EXTRACTED RECORDS START
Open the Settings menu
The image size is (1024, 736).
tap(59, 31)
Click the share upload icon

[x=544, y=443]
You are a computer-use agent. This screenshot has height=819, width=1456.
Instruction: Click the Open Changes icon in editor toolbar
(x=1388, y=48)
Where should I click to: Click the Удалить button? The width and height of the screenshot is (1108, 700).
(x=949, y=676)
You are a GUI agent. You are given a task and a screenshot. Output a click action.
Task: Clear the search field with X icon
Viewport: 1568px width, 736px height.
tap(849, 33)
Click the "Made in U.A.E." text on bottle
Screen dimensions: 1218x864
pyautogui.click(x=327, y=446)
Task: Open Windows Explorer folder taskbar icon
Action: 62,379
EXTRACTED RECORDS END
**EXERCISE BRIEF**. Start with the first line of the data and print every line exactly. The line containing "You are a computer-use" is the last one to include.

**WRITTEN RESPONSE**.
Open the Settings menu
The image size is (1024, 736).
tap(59, 31)
Click the share upload icon

[x=544, y=443]
You are a computer-use agent. This screenshot has height=819, width=1456.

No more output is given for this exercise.